Page excerpt —

James Bond – Agent 007 clearly has a death wish. After all, 00 agents have a notably short life span. He’s an alcoholic, a thrill seeker, and probably a nymphomaniac. Thankfully, those short comings are put to good use for Queen and Country, except when he quits. Which happens a lot. Most likely tied to the death of his parents during his childhood.

Deadpool – Unkillable assassin, Wade Wilson had issues before he submitted to experimentation by the Weapon X program. But the toll of the experiments he underwent and the horrors he both witnessed and committed broke him. A slanted view on reality, hallucinations, and a wicked sense of humor are all used by The Merc with a Mouth to shield the pain he hides beneath it all.

Rorschach – This street level hero from Watchmen shows that exposure to the worst humanity has to offer will slowly break you down. However, Rorschach had issues from the start, with his mother’s prostitution leading to major abuse at a young age. Maybe it’s why he became a hero in the first place – trying to right some wrong he could never overcome.

Abed Nadir – A young man who can’t tell reality from television who just so happens to be a television character. On TV, it’s adorable. In real life, he’s on the autistic scale and his problems would quickly escalate to further difficulties, such as an inability to leave the Dreamatorium or connect with other people. But it works on Community!

Hamlet – The tragic Shakespearean hero may fake his madness to get the answers that he needs, but he may actually be mentally ill. After all, he sees ghosts, talks to skulls, and has an insatiable thirst for vengeance that is tempered by depression. Maybe he was bipolar? It could work.

Batman – How else would you explain a man who witnessed his parents die at a young age and swear an eternal oath on crime other than mentally ill? Depending on artistic interpretation, Bruce Wayne is either a mentally broken man who can barely keep it together outside his costume or a mighty man imposing sheer force of will to channel trauma into strength.

Moon Knight – Mark Spector makes Batman look like Archie. Parading around as the hero Moon Knight in a stark white costume at night, he clearly doesn’t have a sense of self preservation. But he also cycles through identities, hallucinates visions of an Egyptian god, and even cut his arch enemy’s face off one time. So awesome.

Mario – This guy is a plumber who runs around a “Mushroom Kingdom” jumping on the heads of dinosaurs and plants to save a princess. He’s clearly hallucinating the entire experience. Whether he’s on drugs or it’s all in his head as he hops around a padded white room, it’s clear that the entire Super Mario Bros. series is the product of a madman’s psyche.

Wrapping Your Head Around a Crazy Hero

The difficulty of creating an insane protagonist is that, by nature, he or she will buck the nature of story arc and character progression. Real life is much more complex than a three-act story. Grappling with mental illness is a journey that has progression in stops and starts, regression, and no real sense of closure, only a day-by-day work in progress.

List of tasks —
1. According to the page excerpt on troubled heroes, which program experimented on Wade Wilson?
2. Condense the paragraph of the page excerpt that begins "The difficulty of creating an insane protagonist" into two shorter sentences that keep its main facts.

Data —
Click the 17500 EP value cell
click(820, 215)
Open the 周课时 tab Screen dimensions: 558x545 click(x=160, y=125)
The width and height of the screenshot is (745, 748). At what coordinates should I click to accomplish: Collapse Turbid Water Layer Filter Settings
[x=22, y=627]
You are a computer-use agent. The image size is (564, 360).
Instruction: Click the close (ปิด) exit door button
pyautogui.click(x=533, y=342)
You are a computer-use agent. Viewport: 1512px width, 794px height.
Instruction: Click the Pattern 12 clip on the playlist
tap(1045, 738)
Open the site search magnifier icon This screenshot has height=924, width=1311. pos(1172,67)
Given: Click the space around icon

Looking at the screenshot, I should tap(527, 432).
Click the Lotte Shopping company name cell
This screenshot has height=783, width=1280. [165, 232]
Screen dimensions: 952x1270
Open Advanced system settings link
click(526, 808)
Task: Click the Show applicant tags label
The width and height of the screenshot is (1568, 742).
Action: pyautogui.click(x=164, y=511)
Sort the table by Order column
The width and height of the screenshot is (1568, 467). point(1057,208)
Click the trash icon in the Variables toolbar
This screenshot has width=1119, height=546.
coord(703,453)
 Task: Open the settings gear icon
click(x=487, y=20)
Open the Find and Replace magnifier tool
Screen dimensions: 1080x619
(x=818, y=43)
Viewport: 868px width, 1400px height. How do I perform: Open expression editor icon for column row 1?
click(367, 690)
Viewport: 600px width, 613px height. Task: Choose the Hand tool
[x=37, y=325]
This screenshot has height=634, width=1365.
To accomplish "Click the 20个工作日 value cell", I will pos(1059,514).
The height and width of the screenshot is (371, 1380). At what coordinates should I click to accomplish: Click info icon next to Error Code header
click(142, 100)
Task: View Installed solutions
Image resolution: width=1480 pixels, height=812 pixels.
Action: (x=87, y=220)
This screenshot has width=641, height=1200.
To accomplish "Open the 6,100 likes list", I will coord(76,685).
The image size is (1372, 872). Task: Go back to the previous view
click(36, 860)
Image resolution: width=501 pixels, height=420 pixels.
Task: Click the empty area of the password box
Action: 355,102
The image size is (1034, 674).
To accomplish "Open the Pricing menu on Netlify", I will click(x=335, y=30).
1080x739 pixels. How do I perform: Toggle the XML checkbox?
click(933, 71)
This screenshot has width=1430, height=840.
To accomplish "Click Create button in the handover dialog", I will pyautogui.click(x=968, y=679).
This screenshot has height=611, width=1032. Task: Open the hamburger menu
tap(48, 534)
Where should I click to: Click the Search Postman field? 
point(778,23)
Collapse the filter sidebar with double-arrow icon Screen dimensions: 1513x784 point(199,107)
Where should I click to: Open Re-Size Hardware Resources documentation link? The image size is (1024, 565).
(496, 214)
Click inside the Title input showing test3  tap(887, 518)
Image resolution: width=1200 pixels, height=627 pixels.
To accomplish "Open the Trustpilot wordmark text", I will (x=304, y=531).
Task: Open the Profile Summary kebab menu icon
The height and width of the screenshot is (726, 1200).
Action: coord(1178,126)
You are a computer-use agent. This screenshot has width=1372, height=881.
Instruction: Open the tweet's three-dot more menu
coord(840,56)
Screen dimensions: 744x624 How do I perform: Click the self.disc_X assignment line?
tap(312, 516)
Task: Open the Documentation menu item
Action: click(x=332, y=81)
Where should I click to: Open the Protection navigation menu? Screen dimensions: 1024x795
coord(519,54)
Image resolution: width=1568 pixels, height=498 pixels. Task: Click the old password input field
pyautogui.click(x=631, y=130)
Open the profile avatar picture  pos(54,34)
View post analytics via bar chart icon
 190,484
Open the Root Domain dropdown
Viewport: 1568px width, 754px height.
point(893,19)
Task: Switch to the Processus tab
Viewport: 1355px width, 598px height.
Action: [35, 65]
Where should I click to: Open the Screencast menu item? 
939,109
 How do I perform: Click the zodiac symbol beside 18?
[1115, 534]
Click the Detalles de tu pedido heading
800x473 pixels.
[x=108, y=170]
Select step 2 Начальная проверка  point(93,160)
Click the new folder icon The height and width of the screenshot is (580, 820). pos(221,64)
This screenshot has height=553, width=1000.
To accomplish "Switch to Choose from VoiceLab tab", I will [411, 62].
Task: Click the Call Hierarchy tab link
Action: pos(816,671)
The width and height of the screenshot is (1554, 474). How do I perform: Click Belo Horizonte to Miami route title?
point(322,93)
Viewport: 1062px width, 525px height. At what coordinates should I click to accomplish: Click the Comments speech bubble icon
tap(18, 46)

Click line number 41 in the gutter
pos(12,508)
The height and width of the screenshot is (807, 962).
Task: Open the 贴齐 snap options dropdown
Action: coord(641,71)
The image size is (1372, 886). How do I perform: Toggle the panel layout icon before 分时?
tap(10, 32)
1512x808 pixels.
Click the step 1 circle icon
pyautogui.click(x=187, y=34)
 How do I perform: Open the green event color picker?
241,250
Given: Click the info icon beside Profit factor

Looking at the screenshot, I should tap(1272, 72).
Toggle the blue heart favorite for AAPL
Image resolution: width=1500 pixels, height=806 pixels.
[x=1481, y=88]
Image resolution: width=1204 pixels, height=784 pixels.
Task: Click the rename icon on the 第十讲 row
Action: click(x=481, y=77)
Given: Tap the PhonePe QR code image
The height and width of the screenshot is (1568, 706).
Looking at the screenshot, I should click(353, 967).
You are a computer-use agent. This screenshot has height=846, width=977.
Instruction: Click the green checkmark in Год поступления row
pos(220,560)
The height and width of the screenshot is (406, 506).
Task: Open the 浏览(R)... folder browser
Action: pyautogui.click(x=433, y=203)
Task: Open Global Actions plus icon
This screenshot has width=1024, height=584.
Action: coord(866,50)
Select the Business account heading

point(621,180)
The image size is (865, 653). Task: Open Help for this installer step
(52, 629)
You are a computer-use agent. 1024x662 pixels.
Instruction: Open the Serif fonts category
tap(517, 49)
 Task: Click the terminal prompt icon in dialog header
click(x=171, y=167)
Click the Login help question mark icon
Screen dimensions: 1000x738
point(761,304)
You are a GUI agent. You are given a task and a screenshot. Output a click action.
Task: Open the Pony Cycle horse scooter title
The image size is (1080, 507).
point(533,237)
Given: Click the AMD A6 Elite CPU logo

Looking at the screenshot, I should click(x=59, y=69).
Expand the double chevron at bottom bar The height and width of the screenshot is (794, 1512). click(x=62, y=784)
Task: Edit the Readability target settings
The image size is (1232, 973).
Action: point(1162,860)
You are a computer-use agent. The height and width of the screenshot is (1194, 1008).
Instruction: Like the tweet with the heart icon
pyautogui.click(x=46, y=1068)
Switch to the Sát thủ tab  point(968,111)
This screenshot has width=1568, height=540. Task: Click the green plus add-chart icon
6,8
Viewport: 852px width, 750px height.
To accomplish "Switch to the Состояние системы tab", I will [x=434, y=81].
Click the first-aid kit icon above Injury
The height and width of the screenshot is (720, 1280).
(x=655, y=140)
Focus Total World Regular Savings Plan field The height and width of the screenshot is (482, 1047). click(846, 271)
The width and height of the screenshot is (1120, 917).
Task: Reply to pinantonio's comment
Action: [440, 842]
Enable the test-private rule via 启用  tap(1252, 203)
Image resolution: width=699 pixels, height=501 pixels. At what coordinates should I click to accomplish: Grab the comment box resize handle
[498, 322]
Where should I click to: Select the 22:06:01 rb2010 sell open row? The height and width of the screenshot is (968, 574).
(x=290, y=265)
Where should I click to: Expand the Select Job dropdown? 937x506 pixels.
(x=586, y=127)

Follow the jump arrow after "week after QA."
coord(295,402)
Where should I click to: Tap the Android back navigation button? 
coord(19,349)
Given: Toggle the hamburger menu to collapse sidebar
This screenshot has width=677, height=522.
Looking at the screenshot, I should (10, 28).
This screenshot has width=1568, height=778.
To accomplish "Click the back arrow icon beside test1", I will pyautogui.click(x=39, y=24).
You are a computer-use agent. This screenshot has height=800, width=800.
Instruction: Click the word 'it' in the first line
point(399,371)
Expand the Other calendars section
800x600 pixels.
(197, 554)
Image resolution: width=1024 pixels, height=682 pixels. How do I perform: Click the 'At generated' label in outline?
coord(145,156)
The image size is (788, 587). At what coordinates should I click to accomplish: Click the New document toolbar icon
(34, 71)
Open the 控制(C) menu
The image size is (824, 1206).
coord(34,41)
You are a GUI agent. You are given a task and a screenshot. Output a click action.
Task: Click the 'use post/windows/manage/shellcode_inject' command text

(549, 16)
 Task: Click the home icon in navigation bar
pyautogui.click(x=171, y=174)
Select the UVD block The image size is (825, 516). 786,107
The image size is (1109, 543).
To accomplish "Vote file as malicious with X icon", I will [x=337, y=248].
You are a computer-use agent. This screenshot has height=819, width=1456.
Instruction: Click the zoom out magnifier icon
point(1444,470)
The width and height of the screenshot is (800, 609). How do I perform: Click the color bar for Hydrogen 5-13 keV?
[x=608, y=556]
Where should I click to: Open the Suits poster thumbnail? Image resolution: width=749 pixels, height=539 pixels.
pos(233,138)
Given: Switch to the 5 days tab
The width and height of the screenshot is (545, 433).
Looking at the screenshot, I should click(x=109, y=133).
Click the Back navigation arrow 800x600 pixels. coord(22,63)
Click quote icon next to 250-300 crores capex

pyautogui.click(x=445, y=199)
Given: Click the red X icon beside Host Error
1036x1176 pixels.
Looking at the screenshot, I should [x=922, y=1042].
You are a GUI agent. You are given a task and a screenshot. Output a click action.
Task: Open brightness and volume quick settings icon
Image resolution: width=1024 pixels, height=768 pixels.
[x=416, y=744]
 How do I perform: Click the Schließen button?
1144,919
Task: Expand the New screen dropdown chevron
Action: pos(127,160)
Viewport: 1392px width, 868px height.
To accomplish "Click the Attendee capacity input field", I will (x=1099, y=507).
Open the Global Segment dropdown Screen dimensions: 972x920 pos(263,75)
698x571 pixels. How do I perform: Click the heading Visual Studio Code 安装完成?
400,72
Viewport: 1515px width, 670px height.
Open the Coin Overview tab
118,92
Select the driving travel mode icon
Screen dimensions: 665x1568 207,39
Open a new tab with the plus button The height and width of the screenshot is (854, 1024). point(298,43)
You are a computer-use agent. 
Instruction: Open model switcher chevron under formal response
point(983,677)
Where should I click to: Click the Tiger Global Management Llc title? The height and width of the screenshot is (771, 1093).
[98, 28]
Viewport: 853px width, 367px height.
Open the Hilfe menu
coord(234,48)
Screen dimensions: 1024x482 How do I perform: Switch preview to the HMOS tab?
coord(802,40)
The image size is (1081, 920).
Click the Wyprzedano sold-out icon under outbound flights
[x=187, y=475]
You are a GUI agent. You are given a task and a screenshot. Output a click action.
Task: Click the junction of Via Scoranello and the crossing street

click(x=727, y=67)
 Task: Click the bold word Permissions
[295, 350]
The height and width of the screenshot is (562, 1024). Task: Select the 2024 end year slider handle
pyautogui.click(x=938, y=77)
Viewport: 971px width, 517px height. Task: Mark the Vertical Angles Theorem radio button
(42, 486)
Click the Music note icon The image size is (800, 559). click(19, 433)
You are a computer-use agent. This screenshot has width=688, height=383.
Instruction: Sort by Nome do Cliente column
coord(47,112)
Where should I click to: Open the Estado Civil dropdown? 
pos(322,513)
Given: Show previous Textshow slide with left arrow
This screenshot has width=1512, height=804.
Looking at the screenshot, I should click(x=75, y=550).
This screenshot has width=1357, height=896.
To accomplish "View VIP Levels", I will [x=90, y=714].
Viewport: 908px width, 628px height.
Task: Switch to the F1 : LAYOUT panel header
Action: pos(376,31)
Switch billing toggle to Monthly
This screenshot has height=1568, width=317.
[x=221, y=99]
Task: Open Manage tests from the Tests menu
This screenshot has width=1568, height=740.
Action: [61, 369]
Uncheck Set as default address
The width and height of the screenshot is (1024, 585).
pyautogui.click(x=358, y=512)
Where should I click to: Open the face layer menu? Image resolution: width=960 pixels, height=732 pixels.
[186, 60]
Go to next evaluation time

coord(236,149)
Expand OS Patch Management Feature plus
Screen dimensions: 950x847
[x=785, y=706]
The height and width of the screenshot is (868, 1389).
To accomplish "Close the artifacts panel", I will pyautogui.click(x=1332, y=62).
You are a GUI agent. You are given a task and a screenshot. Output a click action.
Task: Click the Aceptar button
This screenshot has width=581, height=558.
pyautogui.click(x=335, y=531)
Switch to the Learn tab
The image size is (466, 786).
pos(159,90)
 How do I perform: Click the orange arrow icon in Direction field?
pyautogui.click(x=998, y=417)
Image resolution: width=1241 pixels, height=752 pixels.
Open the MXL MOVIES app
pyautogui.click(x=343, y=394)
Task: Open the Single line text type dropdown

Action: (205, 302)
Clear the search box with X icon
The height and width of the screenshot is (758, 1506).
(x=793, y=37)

Results of the exercise —
1. The Weapon X program.

2. An insane protagonist is hard to write because he or she resists the usual story arc and character progression. Real life is more complex than a three-act story, and mental illness progresses in stops and starts, with regression and no real closure, only daily ongoing work.